» **Problem to work on**
Pull out every line of the entries below that contains the word "dimensions", matching its case exactly.

» **Entries supplied**
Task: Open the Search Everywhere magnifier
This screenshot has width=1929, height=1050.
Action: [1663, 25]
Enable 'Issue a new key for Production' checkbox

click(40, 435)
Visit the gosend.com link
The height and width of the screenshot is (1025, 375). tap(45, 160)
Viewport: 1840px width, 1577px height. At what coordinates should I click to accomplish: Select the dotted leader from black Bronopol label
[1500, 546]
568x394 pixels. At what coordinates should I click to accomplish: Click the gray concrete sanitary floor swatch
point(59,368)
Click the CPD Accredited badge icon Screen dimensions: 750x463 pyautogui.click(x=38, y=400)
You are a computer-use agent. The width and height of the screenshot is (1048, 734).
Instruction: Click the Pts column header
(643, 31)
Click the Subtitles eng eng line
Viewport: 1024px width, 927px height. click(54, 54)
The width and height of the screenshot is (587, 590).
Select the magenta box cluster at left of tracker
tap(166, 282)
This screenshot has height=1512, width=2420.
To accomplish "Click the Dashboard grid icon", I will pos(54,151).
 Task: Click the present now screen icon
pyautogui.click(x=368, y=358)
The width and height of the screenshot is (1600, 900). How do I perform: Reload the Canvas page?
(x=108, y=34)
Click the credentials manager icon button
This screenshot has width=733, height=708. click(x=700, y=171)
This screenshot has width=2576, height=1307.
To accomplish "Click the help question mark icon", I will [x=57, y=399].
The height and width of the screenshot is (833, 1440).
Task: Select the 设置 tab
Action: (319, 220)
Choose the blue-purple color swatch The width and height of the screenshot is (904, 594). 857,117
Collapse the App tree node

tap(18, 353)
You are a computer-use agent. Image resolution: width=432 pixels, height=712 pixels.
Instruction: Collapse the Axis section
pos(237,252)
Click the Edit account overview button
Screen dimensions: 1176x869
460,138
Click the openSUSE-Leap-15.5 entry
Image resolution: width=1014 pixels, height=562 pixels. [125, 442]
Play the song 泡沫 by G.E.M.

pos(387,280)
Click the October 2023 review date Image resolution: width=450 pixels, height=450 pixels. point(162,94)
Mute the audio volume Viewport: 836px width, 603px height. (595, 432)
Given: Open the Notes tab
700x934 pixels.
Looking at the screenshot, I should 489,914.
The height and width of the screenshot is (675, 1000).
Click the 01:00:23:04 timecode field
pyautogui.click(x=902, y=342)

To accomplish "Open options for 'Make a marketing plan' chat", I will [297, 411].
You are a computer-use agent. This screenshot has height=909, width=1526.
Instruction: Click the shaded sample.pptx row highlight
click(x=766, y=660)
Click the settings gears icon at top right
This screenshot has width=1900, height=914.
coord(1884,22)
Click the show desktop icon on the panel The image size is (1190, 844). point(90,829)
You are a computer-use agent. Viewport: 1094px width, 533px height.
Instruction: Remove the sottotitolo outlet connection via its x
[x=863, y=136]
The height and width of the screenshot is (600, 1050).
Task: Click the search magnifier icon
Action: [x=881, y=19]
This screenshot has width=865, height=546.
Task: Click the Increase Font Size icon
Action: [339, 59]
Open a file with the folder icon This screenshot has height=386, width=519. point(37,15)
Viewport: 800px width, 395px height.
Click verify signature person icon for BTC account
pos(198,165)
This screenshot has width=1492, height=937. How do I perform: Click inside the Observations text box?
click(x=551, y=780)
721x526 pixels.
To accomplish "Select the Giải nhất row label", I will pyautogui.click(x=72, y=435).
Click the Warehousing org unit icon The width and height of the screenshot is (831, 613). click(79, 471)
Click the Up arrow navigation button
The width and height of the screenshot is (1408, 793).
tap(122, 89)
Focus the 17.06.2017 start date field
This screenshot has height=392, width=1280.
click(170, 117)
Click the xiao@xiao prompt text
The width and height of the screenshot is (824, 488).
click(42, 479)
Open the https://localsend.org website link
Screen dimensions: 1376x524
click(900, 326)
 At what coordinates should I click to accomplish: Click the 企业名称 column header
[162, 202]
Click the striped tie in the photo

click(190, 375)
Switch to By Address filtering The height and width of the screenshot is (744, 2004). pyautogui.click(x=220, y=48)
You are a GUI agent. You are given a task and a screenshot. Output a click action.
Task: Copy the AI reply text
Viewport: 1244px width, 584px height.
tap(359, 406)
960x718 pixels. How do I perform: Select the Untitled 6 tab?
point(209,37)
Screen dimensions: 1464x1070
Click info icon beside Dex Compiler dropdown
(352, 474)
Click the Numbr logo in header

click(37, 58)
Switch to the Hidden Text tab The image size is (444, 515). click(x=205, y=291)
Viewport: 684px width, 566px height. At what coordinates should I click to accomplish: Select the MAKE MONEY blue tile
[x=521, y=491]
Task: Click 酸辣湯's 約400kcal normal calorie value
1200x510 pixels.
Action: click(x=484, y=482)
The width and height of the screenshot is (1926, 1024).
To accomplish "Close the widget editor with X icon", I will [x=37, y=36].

» **Answer to the task**
Click the CPD Accredited badge icon Screen dimensions: 750x463 pyautogui.click(x=38, y=400)
Screen dimensions: 1176x869
Screen dimensions: 1376x524
Screen dimensions: 1464x1070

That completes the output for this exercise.